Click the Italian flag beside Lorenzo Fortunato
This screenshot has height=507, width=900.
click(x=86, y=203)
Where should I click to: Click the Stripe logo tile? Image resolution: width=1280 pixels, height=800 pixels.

# # # #

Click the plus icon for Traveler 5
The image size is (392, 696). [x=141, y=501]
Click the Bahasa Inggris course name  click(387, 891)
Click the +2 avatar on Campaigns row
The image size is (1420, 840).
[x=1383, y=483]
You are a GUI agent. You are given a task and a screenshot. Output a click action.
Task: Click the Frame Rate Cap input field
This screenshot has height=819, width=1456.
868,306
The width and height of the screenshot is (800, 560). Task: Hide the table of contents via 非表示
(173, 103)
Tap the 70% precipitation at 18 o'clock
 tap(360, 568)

# # # #

- **WHAT IS BEING ASKED**: Could you repeat exactly the lines above from the line with "Click the Italian" up to and including the line with "Where should I", and only those?

- **ANSWER SPACE**:
Click the Italian flag beside Lorenzo Fortunato
This screenshot has height=507, width=900.
click(x=86, y=203)
Where should I click to: Click the Stripe logo tile? Image resolution: width=1280 pixels, height=800 pixels.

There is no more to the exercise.